Section: Staff Profiles
Thursday 09:00-11:00
Iain completed his first degree in 1985 in History at Gonville and Caius College, Cambridge, before beginning an investment banking career in London and Hong Kong, specialising in emerging bond markets. He came to Edinburgh in 2001 to complete a part-time MSc in International and European Politics, before completing a PhD in 2003-07. His PhD examines the links between the financialization of government bond markets and emerging market government policy autonomy, focusing on case studies Brazil, Lebanon and Turkey. He also works with Donald Mackenzie on the sociology of financial markets.

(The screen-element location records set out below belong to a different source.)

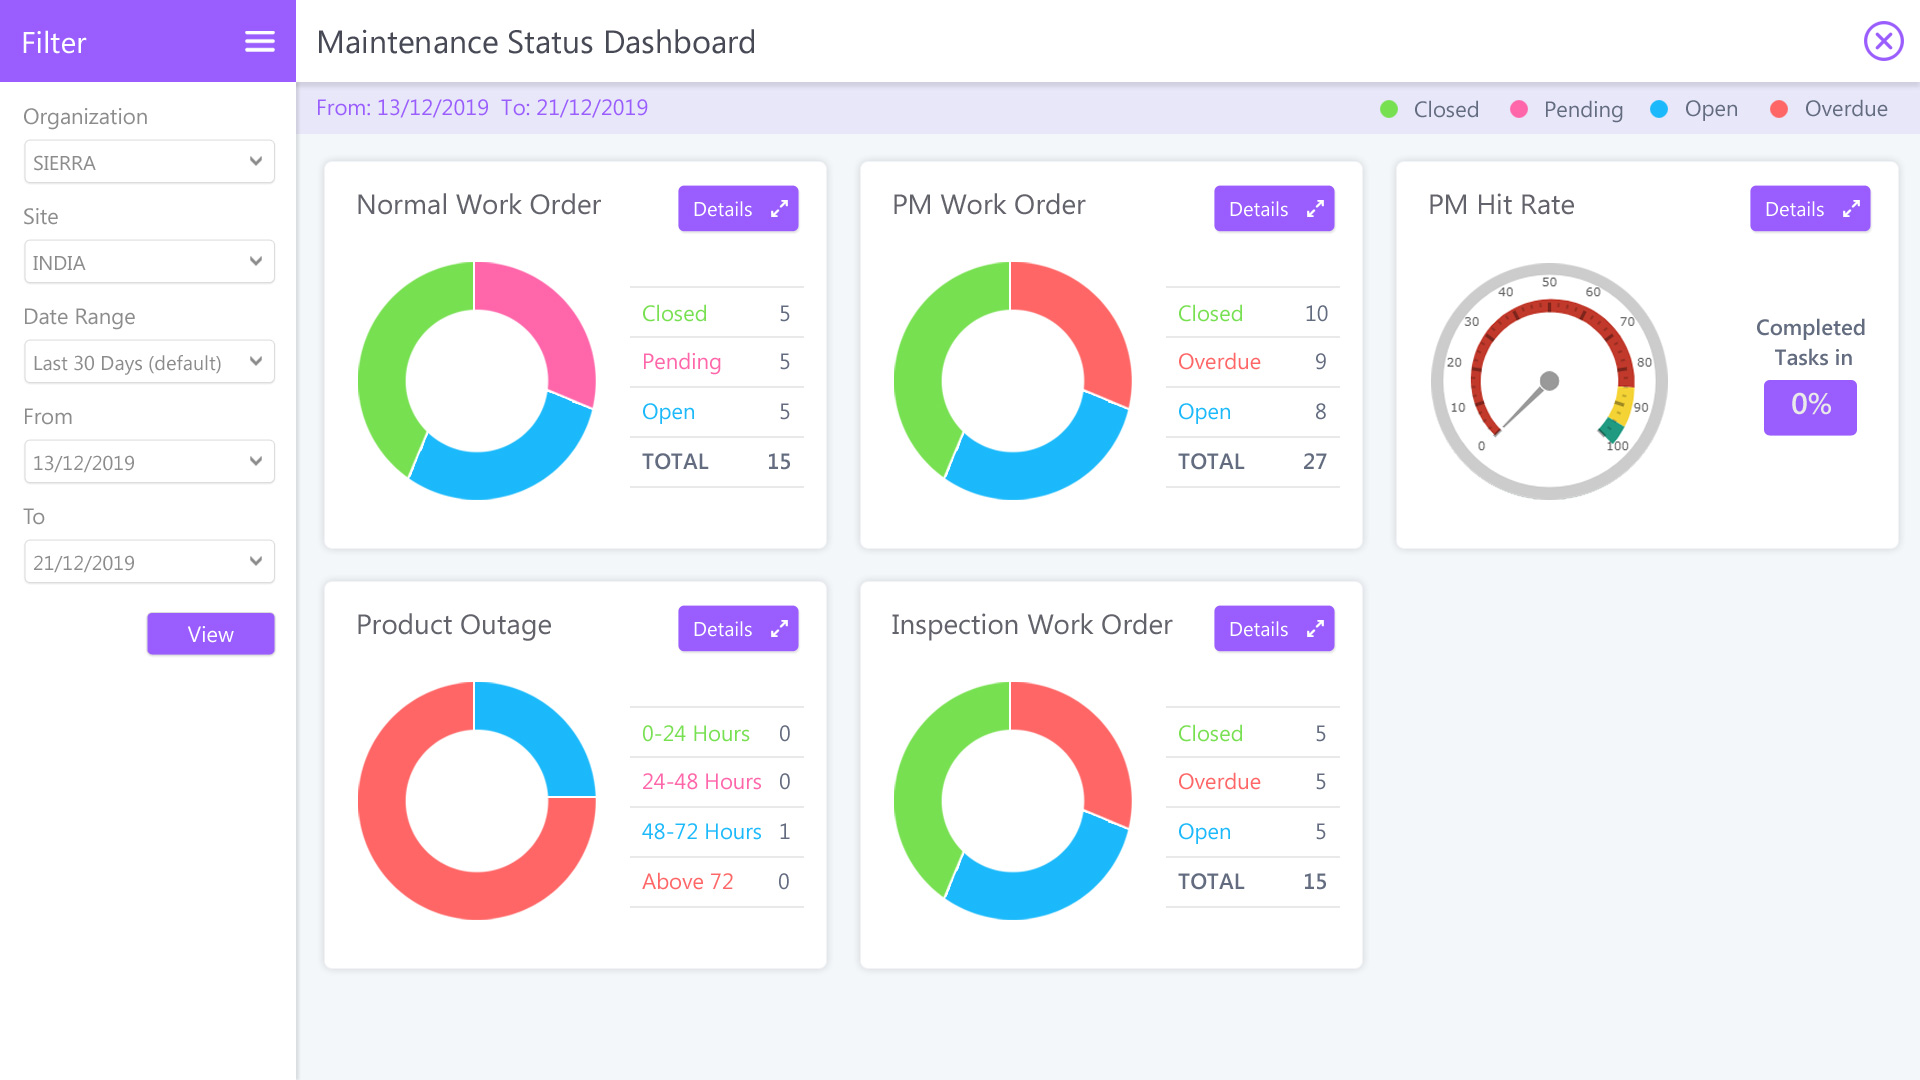Open the Organization dropdown showing SIERRA

point(149,162)
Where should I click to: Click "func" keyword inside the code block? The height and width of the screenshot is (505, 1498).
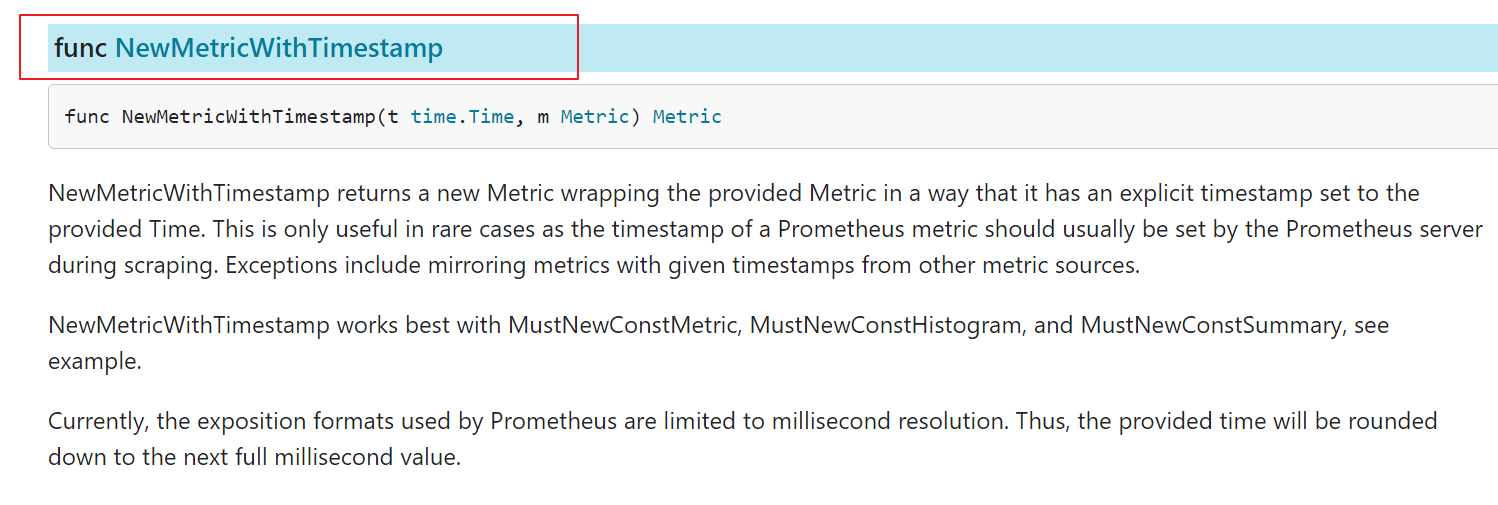coord(87,117)
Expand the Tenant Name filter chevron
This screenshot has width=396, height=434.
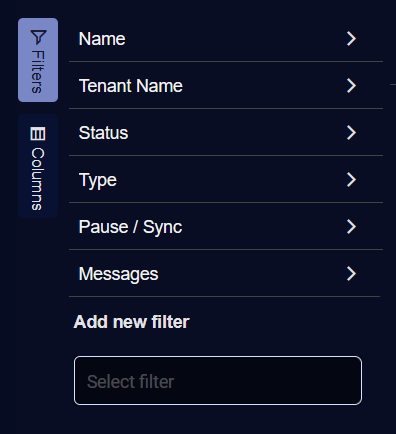pyautogui.click(x=351, y=86)
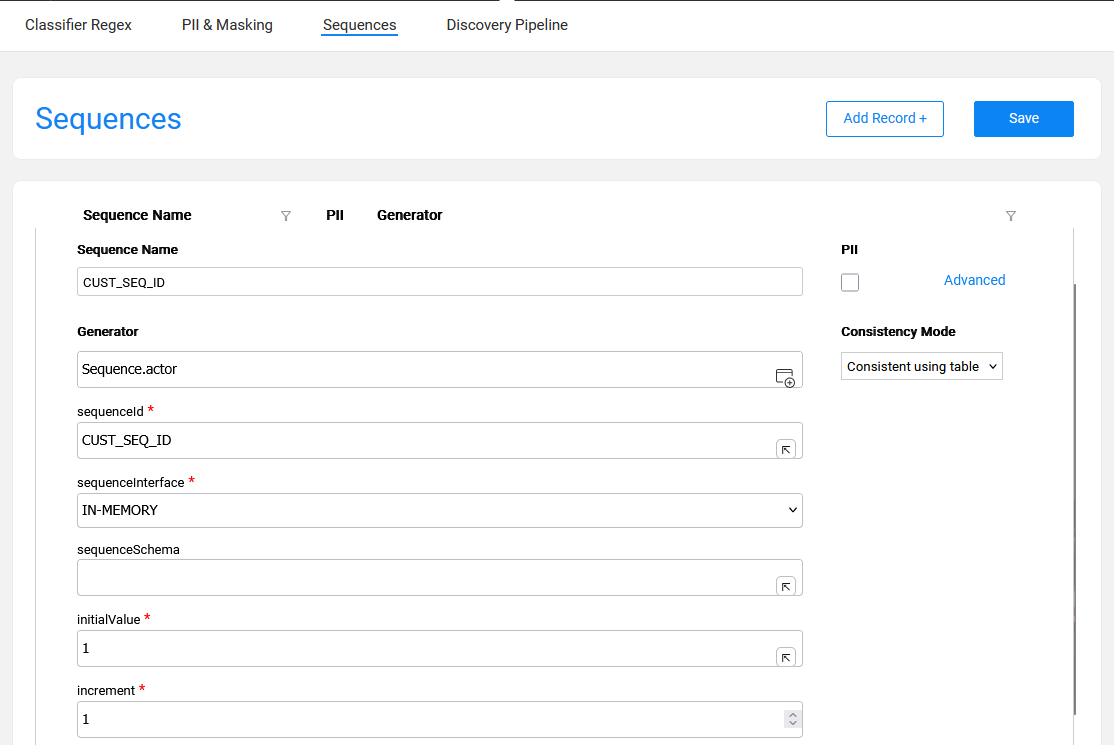Go to the Discovery Pipeline tab

507,25
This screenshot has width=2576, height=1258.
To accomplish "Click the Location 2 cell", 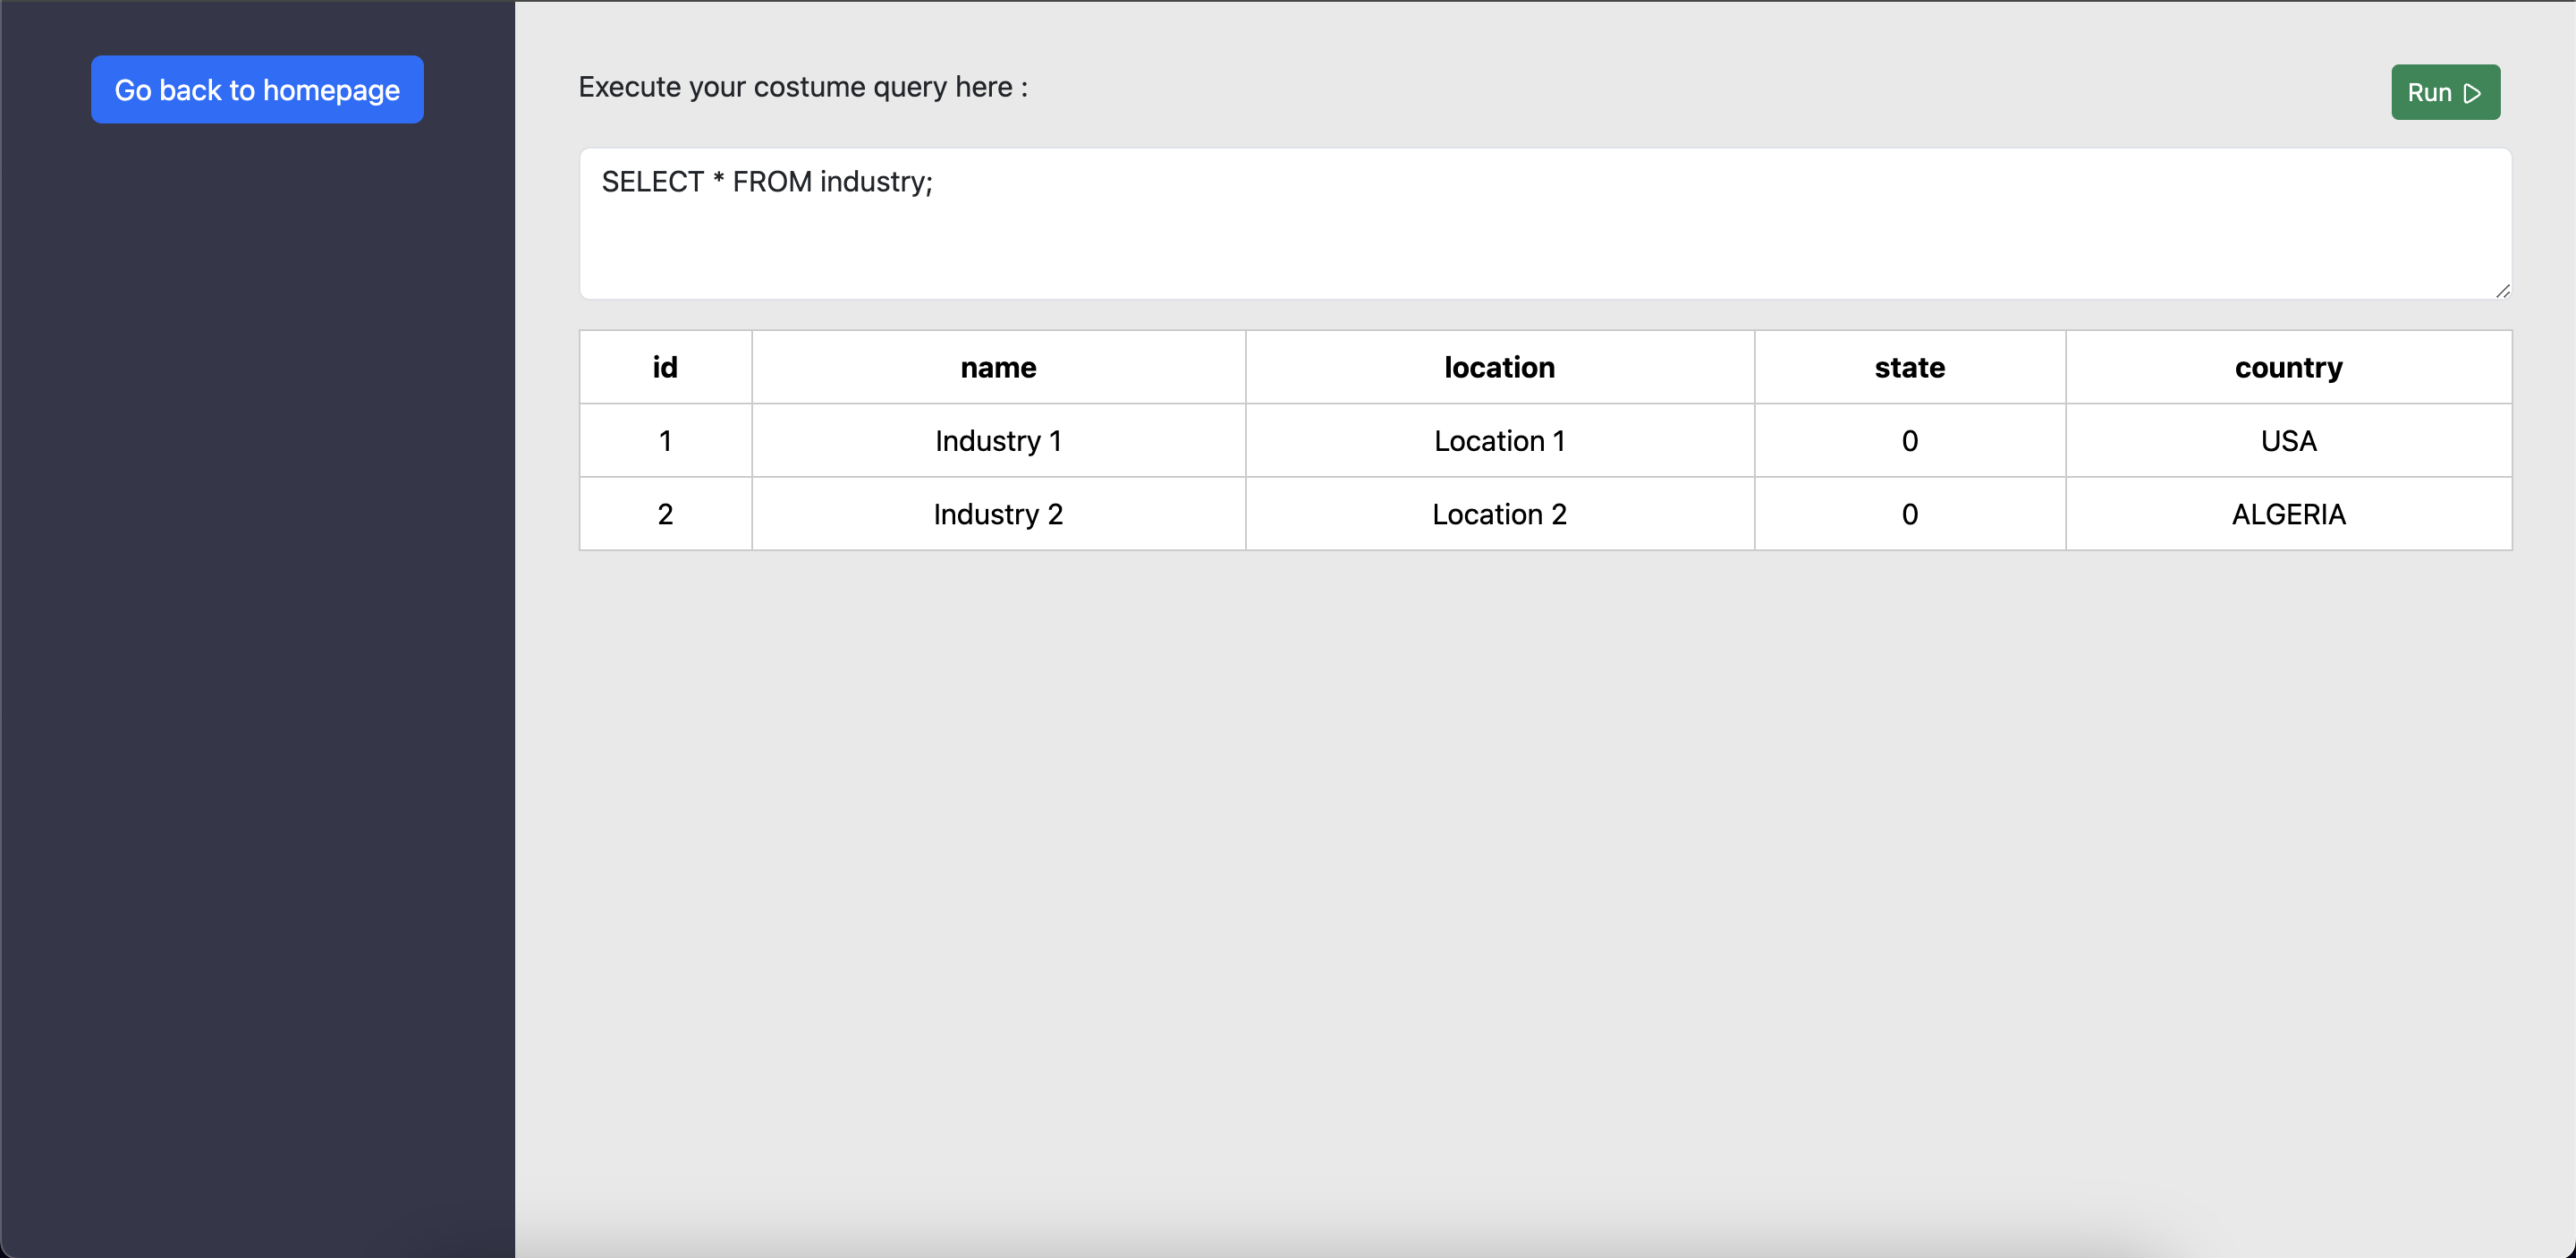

Iain’s research interests include issues surrounding financial globalization, especially financialization and varieties of financial capitalism, focusing on the implications for both developed and developing countries. He is a member of the International Politics Research Group.
'Die Krise but not La Crise? The Financial Crisis and the Transformation of German and French Banking Systems' in Journal of Common Market Studies 2009 (coauthored with David Howarth); 'The EU and Climate Change Policy: Law, Politics and Prominence at Different Levels' in Journal of Contemporary European Research 2008 (coauthored with Chad Damro and Donald Mackenzie); ‘Constructing the Market Frame: Distributed Cognition and Distributed Framing in Financial Markets’ in New Political Economy 2007 (coauthored with Donald MacKenzie); ‘Assembling an economic actor: the agencement of a Hedge Fund’ in The Sociological Review 2007 (coauthored with Donald MacKenzie);‘A Price is a Social Thing: Towards a Material Sociology of Arbitrage’ in Organization Studies 2006 (coauthored with Daniel Beunza and Donald MacKenzie); ‘The power of the markets? The international bond markets and the 2002 elections in Brazil’ in Review of International Political Economy 2006; ‘The sociology of arbitrage: a comment on MacKenzie’ in Economy and Society 2004.
Iain teaches Honours and MSc courses in International Political Economy.
Iain welcomes enquiries from prospective students interested in research into issues surrounding the politics of markets, particularly financial markets, and on the impact of financialization.